The same politicians, who have been elected by the same evictees come to comfort them and to be evicted with them and to be elected by them once again and to make speeches and to abandon them to the next eviction and to comfort them and to be evicted again and again.
Nevertheless, we witnessed a new level of cynicism in Amona. The destruction of the village was described as an historic achievement, no less. "Amona will indeed be destroyed, but in its merit a historic bill that will save the settlements was legislated…"
Everyone knows that the "historic" bill will end up somewhere in an abyss and all that will be left of it will be the destruction of an entire Jewish village. But the rightist politicians, on the very day of the destruction, continue to string their voters along and to tell them stories of historic achievements.

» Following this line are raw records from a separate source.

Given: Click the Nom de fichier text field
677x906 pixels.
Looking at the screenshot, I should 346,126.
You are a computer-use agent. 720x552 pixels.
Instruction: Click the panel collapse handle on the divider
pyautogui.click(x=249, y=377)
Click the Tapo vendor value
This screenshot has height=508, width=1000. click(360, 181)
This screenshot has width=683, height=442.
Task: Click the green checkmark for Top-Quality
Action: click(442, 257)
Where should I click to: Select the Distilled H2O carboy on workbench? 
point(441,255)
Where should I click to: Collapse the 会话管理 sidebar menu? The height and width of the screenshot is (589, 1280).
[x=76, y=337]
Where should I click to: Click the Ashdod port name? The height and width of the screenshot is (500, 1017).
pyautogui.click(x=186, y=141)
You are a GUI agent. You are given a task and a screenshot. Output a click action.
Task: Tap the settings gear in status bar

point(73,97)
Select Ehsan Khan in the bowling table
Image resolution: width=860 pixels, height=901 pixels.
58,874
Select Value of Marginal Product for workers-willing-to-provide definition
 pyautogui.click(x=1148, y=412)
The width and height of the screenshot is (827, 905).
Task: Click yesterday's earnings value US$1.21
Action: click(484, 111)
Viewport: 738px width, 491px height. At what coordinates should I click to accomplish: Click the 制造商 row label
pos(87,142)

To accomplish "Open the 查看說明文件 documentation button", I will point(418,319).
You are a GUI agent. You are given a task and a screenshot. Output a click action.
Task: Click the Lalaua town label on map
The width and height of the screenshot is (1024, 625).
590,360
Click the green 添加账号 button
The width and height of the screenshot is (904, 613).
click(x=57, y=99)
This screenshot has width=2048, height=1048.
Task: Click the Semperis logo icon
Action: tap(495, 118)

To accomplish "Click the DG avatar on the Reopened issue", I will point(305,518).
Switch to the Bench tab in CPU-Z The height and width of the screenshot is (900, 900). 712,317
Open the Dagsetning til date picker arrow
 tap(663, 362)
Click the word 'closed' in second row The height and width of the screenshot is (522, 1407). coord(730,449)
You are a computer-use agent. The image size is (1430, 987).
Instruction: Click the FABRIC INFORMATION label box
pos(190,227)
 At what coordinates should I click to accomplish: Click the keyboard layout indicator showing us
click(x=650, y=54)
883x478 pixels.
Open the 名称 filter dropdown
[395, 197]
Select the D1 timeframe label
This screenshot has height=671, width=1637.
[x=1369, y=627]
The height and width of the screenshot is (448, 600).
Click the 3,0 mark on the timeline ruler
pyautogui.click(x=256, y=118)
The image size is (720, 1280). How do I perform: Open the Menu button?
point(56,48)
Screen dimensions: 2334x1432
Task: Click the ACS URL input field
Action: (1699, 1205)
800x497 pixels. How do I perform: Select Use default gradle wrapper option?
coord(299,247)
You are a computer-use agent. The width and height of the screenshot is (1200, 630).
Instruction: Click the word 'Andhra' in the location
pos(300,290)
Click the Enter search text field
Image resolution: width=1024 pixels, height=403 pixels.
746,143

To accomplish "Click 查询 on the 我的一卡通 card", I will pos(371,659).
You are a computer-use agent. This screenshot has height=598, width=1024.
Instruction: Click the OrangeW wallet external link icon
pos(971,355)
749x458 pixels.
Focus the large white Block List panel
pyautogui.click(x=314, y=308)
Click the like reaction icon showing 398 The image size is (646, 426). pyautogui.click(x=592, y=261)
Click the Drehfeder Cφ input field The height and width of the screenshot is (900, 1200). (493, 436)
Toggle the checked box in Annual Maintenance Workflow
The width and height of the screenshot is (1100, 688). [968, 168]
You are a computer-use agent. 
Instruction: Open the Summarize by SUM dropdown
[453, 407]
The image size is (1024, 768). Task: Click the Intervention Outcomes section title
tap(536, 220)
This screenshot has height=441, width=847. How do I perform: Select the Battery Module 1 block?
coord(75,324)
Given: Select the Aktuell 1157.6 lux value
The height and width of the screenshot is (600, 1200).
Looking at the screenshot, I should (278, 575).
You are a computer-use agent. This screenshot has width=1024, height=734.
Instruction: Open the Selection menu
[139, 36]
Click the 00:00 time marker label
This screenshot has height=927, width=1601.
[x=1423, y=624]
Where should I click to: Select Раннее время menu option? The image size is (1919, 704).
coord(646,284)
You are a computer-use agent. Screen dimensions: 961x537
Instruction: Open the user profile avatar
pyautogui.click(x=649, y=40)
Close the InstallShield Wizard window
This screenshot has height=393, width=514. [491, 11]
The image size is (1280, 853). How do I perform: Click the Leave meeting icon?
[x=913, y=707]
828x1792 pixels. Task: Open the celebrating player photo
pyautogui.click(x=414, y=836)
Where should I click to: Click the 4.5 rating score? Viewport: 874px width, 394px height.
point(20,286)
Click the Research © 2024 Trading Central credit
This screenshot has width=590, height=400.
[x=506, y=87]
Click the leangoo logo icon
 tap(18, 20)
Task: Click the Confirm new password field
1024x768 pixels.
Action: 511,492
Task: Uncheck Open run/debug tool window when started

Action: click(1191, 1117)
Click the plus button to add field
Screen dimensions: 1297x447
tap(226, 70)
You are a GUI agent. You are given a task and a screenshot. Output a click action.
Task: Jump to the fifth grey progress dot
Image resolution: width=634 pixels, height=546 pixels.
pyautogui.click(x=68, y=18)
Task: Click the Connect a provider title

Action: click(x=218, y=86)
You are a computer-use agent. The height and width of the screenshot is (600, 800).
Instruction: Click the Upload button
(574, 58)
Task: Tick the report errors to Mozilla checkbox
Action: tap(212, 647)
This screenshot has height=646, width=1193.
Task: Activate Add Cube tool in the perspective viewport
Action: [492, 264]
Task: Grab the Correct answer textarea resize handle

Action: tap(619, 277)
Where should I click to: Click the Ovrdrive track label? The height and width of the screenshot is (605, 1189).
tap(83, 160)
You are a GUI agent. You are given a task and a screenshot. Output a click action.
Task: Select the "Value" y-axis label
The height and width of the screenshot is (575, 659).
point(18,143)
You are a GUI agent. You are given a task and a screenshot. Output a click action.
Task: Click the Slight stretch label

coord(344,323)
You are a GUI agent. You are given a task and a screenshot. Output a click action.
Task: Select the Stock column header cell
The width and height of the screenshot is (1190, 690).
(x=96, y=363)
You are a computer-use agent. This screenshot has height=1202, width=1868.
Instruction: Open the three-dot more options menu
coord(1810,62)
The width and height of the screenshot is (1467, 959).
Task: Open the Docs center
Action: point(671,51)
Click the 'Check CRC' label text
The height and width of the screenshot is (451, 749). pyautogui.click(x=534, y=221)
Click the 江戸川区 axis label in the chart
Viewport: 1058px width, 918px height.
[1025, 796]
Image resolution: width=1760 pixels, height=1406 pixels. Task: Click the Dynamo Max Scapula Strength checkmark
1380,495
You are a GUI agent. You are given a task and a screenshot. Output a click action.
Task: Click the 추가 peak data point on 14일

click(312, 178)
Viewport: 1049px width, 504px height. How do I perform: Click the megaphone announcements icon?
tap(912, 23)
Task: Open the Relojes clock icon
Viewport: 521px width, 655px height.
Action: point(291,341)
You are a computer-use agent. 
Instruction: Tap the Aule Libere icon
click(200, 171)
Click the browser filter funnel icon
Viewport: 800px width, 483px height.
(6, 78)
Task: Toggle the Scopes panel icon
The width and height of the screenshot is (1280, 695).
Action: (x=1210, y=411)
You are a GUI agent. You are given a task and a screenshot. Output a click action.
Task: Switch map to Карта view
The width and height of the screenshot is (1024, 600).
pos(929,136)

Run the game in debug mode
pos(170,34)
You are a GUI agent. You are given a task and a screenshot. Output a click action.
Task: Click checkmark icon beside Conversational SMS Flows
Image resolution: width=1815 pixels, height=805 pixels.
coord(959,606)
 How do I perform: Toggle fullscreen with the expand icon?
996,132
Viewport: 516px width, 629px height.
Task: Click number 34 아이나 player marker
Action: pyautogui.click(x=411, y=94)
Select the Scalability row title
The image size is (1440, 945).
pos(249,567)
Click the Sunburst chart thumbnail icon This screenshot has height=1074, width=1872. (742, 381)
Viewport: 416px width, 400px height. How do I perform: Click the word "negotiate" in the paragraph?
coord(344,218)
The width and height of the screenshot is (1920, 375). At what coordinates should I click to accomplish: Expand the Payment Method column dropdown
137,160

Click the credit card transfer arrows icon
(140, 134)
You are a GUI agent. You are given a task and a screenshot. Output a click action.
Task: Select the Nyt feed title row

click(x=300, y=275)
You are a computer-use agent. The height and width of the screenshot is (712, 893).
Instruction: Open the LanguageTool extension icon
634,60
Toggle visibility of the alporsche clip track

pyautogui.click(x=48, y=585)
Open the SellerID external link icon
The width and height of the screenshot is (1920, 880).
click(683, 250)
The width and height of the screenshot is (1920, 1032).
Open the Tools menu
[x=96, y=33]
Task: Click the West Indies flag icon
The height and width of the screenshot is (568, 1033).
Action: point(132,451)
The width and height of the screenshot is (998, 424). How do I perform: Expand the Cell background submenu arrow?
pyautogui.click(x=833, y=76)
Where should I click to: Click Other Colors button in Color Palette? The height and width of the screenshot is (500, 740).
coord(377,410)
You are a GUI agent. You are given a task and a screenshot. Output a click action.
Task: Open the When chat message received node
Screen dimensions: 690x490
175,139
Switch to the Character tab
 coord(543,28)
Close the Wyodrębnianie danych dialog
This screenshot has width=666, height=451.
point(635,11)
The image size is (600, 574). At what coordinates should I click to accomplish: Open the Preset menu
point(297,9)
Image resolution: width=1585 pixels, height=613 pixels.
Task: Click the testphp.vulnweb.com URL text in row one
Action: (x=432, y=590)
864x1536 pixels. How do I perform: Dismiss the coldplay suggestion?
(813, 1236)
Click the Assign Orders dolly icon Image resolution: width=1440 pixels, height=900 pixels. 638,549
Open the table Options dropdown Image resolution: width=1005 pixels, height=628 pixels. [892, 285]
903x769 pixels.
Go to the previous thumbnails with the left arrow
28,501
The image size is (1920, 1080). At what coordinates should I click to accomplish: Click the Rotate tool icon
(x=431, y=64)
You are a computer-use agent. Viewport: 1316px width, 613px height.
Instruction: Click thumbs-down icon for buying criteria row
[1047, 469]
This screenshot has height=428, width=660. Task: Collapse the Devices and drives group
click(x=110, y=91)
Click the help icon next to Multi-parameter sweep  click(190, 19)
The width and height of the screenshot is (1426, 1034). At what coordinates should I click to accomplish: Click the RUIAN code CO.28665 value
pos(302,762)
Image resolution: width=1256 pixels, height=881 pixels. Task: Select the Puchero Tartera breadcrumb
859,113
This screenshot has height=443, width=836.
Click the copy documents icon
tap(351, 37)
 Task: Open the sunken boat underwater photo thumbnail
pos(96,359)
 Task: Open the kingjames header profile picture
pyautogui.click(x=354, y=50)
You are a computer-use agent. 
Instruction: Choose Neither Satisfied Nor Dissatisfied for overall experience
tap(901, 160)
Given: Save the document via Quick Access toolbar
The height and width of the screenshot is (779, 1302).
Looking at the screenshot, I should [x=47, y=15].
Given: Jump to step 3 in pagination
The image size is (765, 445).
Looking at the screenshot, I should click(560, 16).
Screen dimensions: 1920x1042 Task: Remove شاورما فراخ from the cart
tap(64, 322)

The Jewish Home party could have prevented the destruction of Amona. After the previous elections, Jewish Home Chairman Naftali Bennet made it clear that the party would not join the government coalition if his party would not get the ministerial appointments that he desired. "If not", he threatened, "there won't be a government." Bennet could have threatened that the government would fall if the bill to save Amona would not be legislated and the threat of destruction would not be lifted from the village.
But political self- sacrifice – the willingness to go to the Opposition for desirable appointments – is non-existent when it comes to the Land of Israel. Why is this so? After all, most of the members of the Jewish Home party are good and worthy people.
The reason is that they have no alternative to the current Chairman of the Likud and they have no intention of creating a leadership alternative of their own. When you are not capable of creating national leadership, you become captive to the existing leadership. The way the Israeli election system works, after the general elections, each elected party endorses a particular candidate (usually the head of the largest party on their side of the political divide) to head the next government. Then the president asks the candidate with the most endorsements to attempt to create a governing coalition. Regardless of the number of mandates the Zehut party wins in the next elections, we will not endorse anybody but the head of our party for the role of prime minister. Israel needs new leadership – not more of the same.